Die Kommentare, die dieses Thema immer wieder auf Facebook auslöst, erschrecken mich und ich lese sie auch bei den Artikeln von anderen. Da immer wieder ähnliche Fragen und Vorurteile aufkommen, ist hier nun mein Versuch ein paar Antworten darauf zu finden. Und noch ein Tipp: Ihr habt andere Fragen? Dann stellt sie neugierig und wertschätzend!

Hier sind vier Fragen, die mir immer wieder gestellt werden:

1.„Hältst Du Polyamorie für besser als Monogamie?“


Nein und ja! Ich kenne wunderbare monogame, „traditionelle“ Beziehungen, die auf den für mich relevanten Prinzipien für Beziehungen aufbauen:
Ehrlichkeit, Verantwortung, Wertschätzung und Kommunikation.
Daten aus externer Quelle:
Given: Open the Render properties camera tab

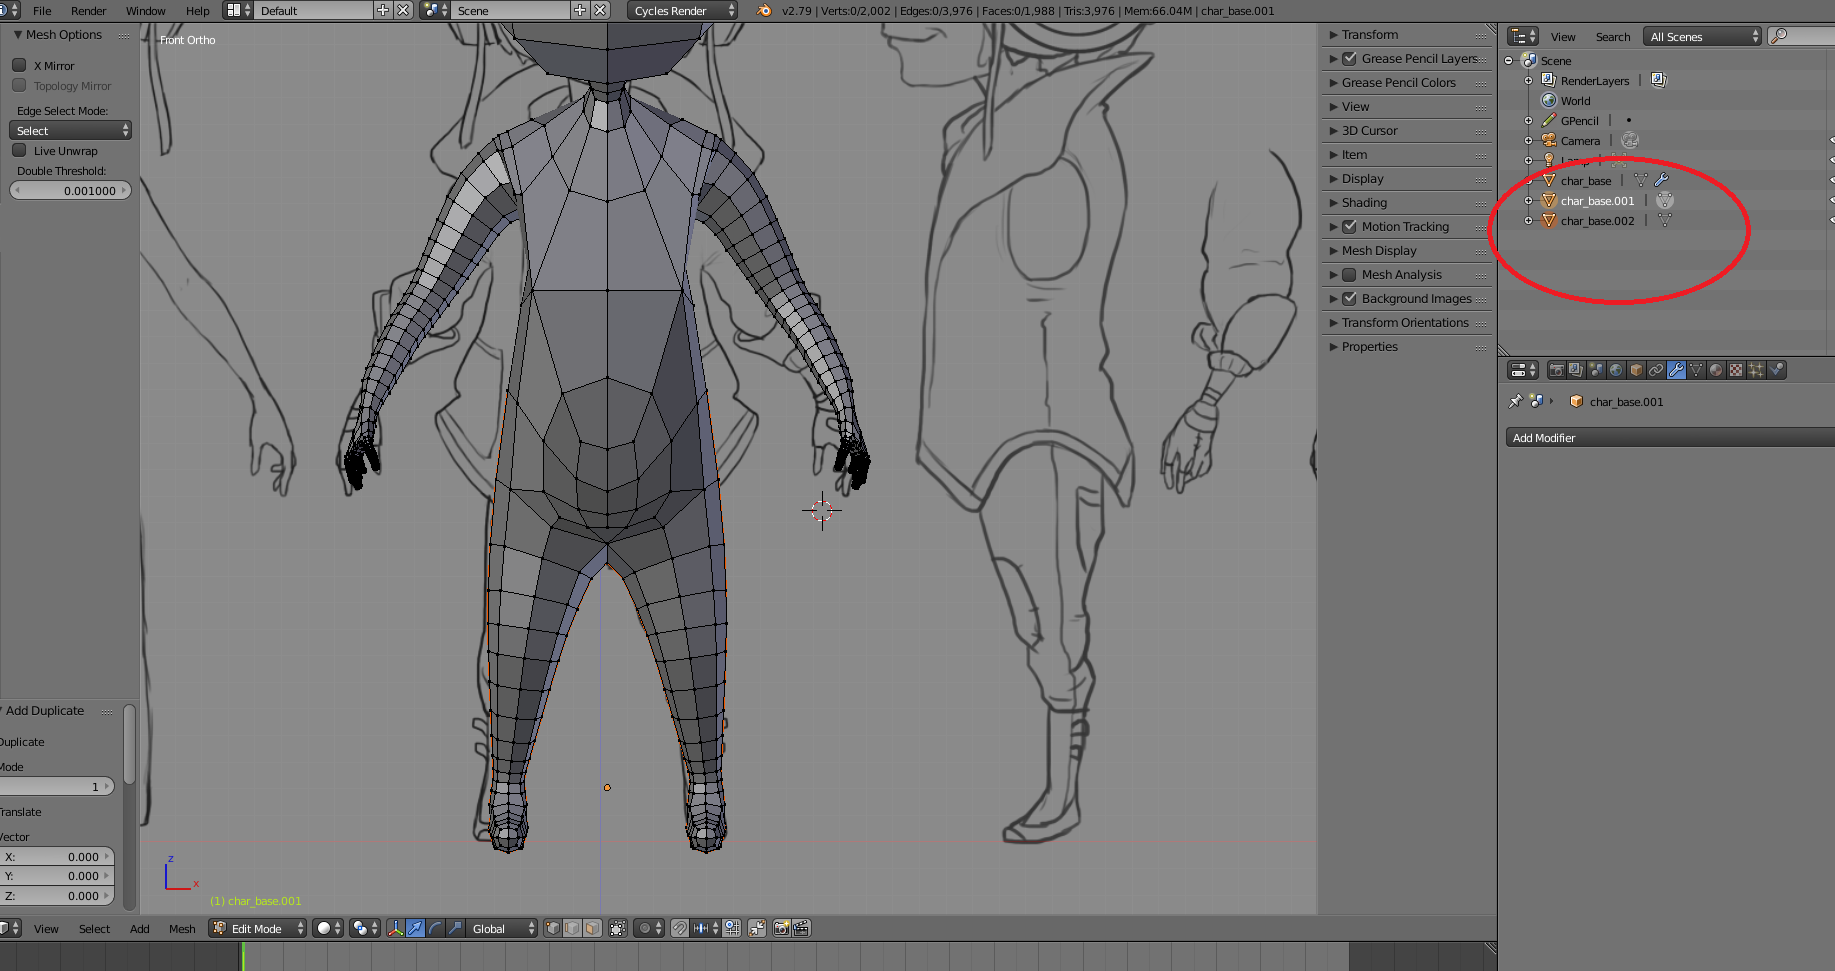Looking at the screenshot, I should (1556, 370).
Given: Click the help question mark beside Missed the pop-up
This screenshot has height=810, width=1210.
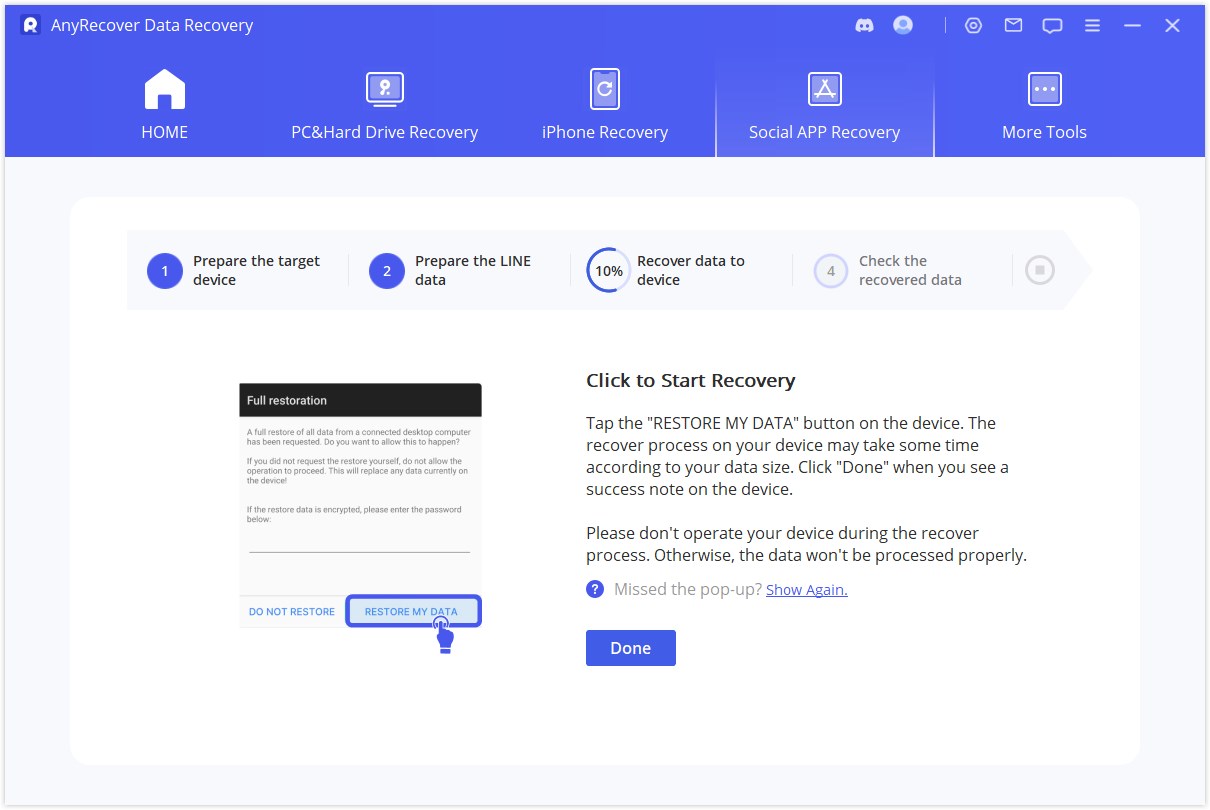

Ich genieße es, solche Paare zu erleben. Ich habe zehn Jahre eine treue, monogame Beziehung geführt, lange Zeit glücklich. Aber die Statistiken und meine eigenen Erfahrungen zeigen, dass es mit Ehrlichkeit und Treue oft nicht weit her ist. Immer wieder gibt es Umfragen zum Thema und die Quote derjenigen, die angeben Seitensprünge zu haben, liegt dabei je nach Umfrage etwa zwischen 30 bis 50 Prozent. Noch höher sind die Quoten, wenn gefragt wird, ob man würde, wenn es die Gelegenheit dafür gäbe. Egal wie niedrig oder hoch die Quote und die mögliche Dunkelziffer ist, das ist keine kleine Minderheit, die sich  gern mal außerhalb der monogamen Beziehung umsehen würde, sondern vielleicht sogar die Mehrheit!



Ja, ich halte offene Kommunikation, Ehrlichkeit und Verantwortungsübernahme für die eigenen Gefühle und Handlungen – egal mit wievielen Beteiligten – für den besseren Weg, auch wenn das meist eine Ecke anstrengender sein dürfte, als heimliche Affären.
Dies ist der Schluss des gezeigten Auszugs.